Among the entries below, tally each line containing "input"; respond with the total only.

▸ Stored data entries

┄┄┄┄┄┄┄┄┄┄

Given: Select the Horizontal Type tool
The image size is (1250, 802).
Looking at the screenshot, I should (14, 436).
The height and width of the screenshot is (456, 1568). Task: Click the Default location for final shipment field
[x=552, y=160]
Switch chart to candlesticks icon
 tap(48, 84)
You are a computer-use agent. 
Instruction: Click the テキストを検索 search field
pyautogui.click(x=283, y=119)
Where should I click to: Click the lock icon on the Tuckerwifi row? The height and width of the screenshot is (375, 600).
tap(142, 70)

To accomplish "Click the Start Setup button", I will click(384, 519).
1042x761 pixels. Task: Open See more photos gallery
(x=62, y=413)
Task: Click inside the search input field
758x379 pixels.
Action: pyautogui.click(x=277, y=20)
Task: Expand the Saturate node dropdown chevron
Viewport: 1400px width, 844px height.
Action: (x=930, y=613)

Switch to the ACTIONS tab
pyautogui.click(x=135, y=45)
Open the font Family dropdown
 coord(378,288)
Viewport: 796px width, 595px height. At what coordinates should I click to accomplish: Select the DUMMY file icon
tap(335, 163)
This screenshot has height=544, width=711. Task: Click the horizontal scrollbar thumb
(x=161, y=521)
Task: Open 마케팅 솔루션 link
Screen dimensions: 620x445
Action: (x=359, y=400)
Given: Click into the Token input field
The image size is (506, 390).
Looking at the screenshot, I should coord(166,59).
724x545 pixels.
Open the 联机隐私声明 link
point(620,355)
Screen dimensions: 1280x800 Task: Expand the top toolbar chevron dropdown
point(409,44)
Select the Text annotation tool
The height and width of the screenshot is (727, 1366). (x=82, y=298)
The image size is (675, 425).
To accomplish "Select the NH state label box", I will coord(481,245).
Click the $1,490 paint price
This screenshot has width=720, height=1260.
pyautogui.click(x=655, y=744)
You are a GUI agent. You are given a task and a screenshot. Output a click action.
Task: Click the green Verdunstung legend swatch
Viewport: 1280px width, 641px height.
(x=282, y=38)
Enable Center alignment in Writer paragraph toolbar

┄┄┄┄┄┄┄┄┄┄

▸ REPLY
2